In 1919, the family moved to Cape Town, South Africa, where she completed Henry H. W. Pearson’s unfinished book on Gnetales.[6] On their return to Britain in 1923, Thoday was appointed honorary lecturer at the University College of North Wales in 1925.[7]
Thoday was a prolific public speaker and letter-writer on the subjects of disarmament, women’s suffrage, and female genital mutilation in South Africa, who spoke face-to-face with Prime Minister Jan Smuts on the subject of female suffrage during her time in South Africa. Disarmament was the main cause of her later life.[8]
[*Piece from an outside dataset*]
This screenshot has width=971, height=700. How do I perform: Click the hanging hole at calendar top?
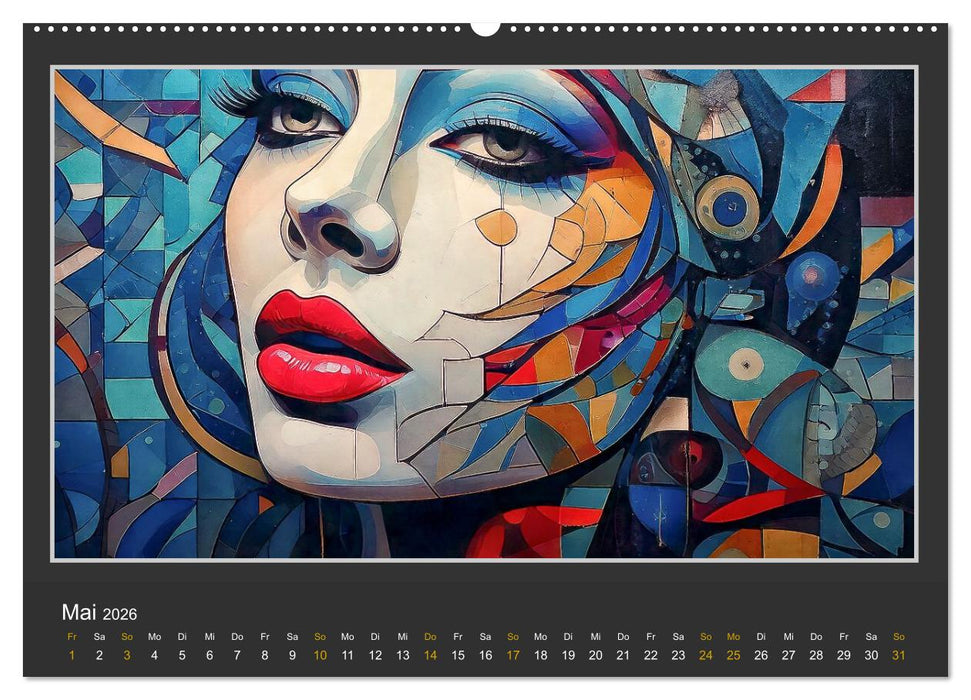coord(485,27)
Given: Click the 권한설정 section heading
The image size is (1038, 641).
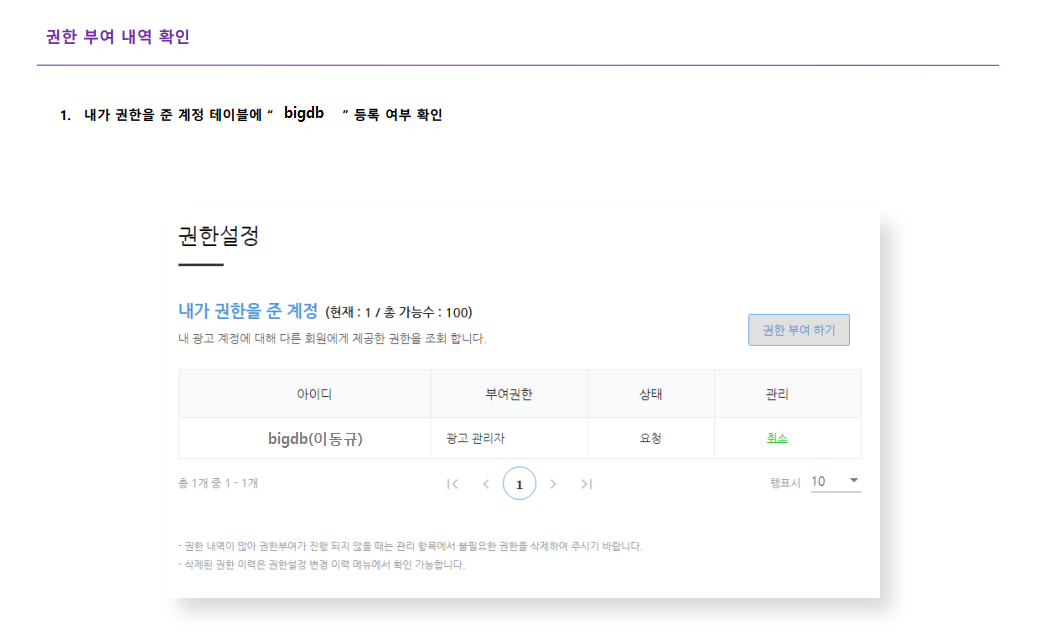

In 1926, she led the North Wales contingent of a Women’s International League for Peace and Freedom Peace Pilgrimage.[9] In 1932, she travelled to the Geneva World Disarmament Conference to deliver a Memorial taken from 135 meetings held in north Wales which demanded the end of arms exports. She represented Britain at the Ninth World Congress of the Women’s International League for Peace and Freedom in Czechoslovakia in 1937, where she spoke on 'Colonial Questions.'[10]
During World War II, Thoday and her husband hosted refugees from Europe in their home.
She died on 9 August 1943.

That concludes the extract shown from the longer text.